● **PROMPT**:
Rewrite the part of the records that opens with the line containing "Given: Expand the" and closes with the line containing "Looking at the", switching "hamburger" to "dropdown" and leaving everything else unchanged.

● **EXCERPTED DATA**:
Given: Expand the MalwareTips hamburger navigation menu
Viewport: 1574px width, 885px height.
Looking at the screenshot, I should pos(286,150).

...

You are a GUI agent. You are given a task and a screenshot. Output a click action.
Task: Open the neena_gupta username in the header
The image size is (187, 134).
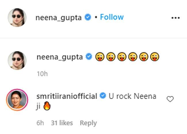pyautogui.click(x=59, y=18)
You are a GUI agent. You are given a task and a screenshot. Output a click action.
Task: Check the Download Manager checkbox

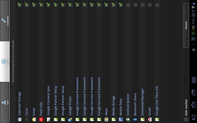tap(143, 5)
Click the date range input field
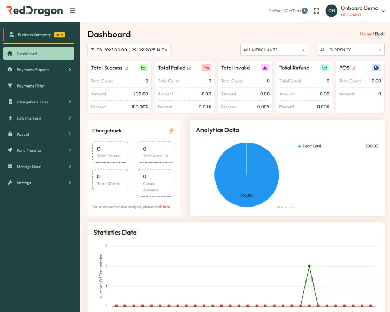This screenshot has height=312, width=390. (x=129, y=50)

● **RESULT FOR THIS EXERCISE**:
Given: Expand the MalwareTips dropdown navigation menu
Viewport: 1574px width, 885px height.
Looking at the screenshot, I should pos(286,150).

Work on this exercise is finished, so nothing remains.